> _TASK DESCRIPTION_
Copy the portion of the article on pandemic relief for mental health providers between "Medicaid, the health" and "that Medicaid-specific aid.", inclusive, word for word.

Mental health providers who criticize the government for setting up an inefficient, even convoluted process for distributing the money say HHS should do right by them.
“I’m hearing everyone saying, ‘Yes we see it coming, we know increases are going to happen,’ but we’re not seeing corresponding responses at the national or state level,” said Sherry Daley, the senior government affairs director for the California Consortium of Addiction Programs and Professionals.
Advocacy groups late last week asked the Trump administration to guarantee behavioral health providers get targeted payouts. The industry sees the approach as a quicker fix than waiting for Congress to assemble another coronavirus bailout package later this summer. But the odds of getting money in the next package could be long with new Covid-19 cases spiking around the country and stretching health systems: The mental health providers struck out in April when they appealed to Congress for $50 billion in dedicated money for their centers.
The industry was bound to experience massive upheaval during the public health crisis. Treatment centers have long been underfunded and specialize in the kind of in-person care that wasn’t possible during lockdowns and stay-at-home orders.
But the pandemic has hit the centers harder and faster than expected. In California, nearly 60 percent of behavioral health providers say they have lost staff, many of whom feared going into work because of the coronavirus, according to an industry survey. In North Carolina, nearly 20 providers have already laid off employees, and even more are worried they’ll need to cut staff. One Illinois provider has lost over $1 million since the pandemic began while receiving just $6,000 in federal relief.
Almost half of mental health and addiction providers say they can only survive for six months or less in the current fiscal climate, according to a June survey of more than 660 behavioral health providers.
“It’s ridiculous considering the size and scope of behavioral health problems in the U.S., and they’re exacerbated by the pandemic,” said Andrew Kessler, the founder of Slingshot Solutions, a consulting firm specializing in behavioral health policy.
The federal government’s top mental health and addiction official said the Trump administration is committed to helping providers as millions of Americans drive an increased need for services.
“It is essential that Americans have a treatment system that remains available to meet their needs,” Elinore McCance-Katz, the assistant secretary for mental health and substance use, said in a statement to POLITICO. “Many providers report struggling with loss of revenue during this time. We will continue to work on strategies to address this revenue loss.”
Medicaid, the health insurance program for the poor, is the largest payer of behavioral health services.
But the government began paying out assistance based on the money centers make from Medicare, the health program for the elderly and disabled, which usually provides only a sliver of behavioral health revenues. HHS then sent more aid to those same providers. That confused some clinic operators, who didn’t send detailed enough financial information to a government website to be approved. Others decided to hold out until more money was targeted specifically at Medicaid providers. However, centers that received earlier rounds of funding now cannot tap that Medicaid-specific aid.
“The way information has been sent out has been piecemeal if you’re running an organization in the midst of all the craziness,” said Chuck Ingoglia, the president and CEO of the National Council for Behavioral Health. “It’s not on the top of your list to check the HHS website. It’s already confusing.”

> _DATA UNDER STUDY_
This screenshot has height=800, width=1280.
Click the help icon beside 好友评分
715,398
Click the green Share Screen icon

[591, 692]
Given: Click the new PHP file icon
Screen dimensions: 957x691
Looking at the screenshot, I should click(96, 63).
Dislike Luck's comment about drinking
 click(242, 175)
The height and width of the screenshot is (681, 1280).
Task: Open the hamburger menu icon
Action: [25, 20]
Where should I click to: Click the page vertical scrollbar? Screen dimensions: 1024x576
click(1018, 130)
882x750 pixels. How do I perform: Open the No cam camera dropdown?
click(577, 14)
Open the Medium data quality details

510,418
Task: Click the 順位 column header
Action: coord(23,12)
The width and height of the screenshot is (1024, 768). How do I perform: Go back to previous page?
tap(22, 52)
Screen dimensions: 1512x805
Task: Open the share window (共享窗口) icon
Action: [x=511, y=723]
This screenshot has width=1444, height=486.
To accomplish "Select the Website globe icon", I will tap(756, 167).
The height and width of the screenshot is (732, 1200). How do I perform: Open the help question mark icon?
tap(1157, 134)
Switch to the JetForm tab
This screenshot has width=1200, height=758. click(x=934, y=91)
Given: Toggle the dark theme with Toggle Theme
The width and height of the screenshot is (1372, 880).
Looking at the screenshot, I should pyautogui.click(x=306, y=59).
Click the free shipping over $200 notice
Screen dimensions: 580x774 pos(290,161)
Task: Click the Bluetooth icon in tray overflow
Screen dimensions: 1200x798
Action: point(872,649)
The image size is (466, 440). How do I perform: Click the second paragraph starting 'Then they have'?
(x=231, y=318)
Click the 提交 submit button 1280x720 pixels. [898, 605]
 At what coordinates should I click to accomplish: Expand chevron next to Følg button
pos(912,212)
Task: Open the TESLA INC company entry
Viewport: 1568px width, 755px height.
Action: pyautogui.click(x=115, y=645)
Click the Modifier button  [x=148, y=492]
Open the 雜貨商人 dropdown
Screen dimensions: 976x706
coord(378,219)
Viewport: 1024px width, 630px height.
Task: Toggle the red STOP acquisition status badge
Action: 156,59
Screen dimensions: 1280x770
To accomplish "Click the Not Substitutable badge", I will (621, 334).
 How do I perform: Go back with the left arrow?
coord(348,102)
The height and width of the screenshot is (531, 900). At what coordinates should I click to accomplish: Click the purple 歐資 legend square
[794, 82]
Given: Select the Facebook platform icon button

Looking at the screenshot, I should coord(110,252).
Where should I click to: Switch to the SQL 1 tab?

> _TASK OUTPUT_
Medicaid, the health insurance program for the poor, is the largest payer of behavioral health services.
But the government began paying out assistance based on the money centers make from Medicare, the health program for the elderly and disabled, which usually provides only a sliver of behavioral health revenues. HHS then sent more aid to those same providers. That confused some clinic operators, who didn’t send detailed enough financial information to a government website to be approved. Others decided to hold out until more money was targeted specifically at Medicaid providers. However, centers that received earlier rounds of funding now cannot tap that Medicaid-specific aid.